* EXERCISE BRIEF:
Answer these questions from the Solr thread below.
(a) What query time was reached after switching to a single shard with replicas?
(b) How long did the full ingestion of 300k+ documents take before and after the change?
(c) How many field facets does the query ask for?

* PAGE EXCERPT:
So possibly it' on the data acquisition side? Is your Solr CPU pegged?

YMMV of course.

Erick


On Tue, Feb 11, 2014 at 6:40 AM, Joel Cohen joel.co...@bluefly.com wrote:

 I'd like to thank you for lending a hand on my query time problem with
 SolrCloud. By switching to a single shard with replicas setup, I've reduced
 my query time to 18 msec. My full ingestion of 300k+ documents went down
 from 2 hours 50 minutes to 1 hour 40 minutes. There are some code changes
 that are going in that should help a bit as well. Big thanks to everyone
 that had suggestions.


 On Tue, Feb 4, 2014 at 8:11 PM, Alexandre Rafalovitch arafa...@gmail.com
 wrote:

  I suspect faceting is the issue here. The actual query you have shown
  seem to bring back a single document (or a single set of document for
  a product):
  fq=id:(320403401)
 
  On the other hand, you are asking for 4 field facets:
  facet.field=q_virtualCategory_ss
  facet.field=q_brand_s
  facet.field=q_color_s
  facet.field=q_category_ss
  AND 2 range facets, both clustered/grouped:
  facet.range=daysSinceStart_i
  facet.range=activePrice_l (e.g. f.activePrice_l.facet.range.gap=5000)

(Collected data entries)
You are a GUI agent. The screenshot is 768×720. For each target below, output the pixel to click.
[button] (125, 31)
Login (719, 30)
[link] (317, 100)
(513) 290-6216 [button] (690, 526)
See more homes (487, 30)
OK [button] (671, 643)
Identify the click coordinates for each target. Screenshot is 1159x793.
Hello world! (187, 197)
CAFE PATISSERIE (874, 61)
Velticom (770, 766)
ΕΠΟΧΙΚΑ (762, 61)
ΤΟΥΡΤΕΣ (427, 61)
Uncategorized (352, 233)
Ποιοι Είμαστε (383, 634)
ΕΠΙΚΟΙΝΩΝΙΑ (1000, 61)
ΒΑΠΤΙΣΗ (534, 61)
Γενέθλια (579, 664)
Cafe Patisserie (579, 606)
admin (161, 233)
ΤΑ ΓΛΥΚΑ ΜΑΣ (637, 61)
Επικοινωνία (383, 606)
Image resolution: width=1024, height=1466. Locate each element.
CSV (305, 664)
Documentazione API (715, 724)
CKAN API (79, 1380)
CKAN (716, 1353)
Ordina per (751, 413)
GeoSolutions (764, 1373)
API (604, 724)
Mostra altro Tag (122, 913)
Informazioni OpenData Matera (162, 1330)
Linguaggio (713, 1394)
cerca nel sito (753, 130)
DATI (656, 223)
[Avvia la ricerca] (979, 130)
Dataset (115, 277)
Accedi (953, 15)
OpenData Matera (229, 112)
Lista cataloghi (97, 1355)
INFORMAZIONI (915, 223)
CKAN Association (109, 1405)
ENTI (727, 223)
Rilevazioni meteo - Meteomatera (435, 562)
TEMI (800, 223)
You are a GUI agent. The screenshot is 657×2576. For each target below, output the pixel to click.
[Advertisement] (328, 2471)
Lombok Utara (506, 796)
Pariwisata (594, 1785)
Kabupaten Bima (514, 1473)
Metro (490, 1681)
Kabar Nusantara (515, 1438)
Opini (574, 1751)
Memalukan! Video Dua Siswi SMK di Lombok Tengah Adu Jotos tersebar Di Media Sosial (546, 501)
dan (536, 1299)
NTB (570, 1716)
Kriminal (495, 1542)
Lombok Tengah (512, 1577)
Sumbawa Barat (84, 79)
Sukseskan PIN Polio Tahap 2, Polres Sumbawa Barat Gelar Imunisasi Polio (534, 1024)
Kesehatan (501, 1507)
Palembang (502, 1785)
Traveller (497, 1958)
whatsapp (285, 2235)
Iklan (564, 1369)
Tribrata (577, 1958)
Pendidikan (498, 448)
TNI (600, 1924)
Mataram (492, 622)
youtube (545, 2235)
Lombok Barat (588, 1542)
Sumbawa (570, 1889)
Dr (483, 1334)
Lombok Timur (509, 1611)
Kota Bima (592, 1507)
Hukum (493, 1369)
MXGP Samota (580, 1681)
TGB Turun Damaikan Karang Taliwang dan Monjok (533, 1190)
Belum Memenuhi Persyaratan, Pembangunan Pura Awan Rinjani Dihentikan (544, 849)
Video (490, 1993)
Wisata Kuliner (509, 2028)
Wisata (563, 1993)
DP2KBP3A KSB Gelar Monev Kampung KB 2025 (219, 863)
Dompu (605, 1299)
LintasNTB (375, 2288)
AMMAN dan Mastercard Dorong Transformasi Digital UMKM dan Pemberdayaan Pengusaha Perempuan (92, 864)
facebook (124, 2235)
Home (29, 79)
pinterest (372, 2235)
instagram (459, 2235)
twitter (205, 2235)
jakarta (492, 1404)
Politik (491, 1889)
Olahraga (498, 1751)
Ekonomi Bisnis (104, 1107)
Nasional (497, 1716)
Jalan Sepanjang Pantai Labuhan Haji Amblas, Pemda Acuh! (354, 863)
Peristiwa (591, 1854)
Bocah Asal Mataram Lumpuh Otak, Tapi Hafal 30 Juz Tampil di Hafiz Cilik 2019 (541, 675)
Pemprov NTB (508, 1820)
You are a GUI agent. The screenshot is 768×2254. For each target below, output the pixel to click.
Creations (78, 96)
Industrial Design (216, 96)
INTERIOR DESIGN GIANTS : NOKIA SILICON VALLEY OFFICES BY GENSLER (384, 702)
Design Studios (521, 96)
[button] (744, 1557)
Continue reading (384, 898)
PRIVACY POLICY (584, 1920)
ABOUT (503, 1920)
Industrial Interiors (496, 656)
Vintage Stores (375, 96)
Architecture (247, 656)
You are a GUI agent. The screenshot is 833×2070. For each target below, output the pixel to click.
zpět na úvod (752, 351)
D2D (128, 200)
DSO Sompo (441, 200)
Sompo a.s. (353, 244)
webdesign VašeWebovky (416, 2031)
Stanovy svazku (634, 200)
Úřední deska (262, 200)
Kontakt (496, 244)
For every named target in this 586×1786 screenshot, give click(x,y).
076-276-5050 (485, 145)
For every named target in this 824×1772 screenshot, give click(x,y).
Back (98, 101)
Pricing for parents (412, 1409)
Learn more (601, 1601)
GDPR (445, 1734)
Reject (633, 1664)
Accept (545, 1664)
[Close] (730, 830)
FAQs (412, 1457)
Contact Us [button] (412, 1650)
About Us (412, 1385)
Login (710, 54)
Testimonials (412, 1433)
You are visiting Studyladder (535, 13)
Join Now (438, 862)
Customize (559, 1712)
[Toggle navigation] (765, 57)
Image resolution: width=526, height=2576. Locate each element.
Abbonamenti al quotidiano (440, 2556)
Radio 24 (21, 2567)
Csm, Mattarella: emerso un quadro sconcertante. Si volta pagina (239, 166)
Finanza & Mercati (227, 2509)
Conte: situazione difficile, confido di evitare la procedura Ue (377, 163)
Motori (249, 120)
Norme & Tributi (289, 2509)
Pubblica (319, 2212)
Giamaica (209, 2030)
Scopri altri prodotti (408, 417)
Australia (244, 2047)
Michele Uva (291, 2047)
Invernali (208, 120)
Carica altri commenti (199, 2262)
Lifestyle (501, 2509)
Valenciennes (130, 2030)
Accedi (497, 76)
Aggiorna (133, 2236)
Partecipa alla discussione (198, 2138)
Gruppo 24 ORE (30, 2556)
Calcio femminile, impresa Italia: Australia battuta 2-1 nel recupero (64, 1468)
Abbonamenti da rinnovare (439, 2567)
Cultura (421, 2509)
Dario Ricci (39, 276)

* RESPONSE:
(a) 18 msec.
(b) 2 hours 50 minutes before, 1 hour 40 minutes after.
(c) Four.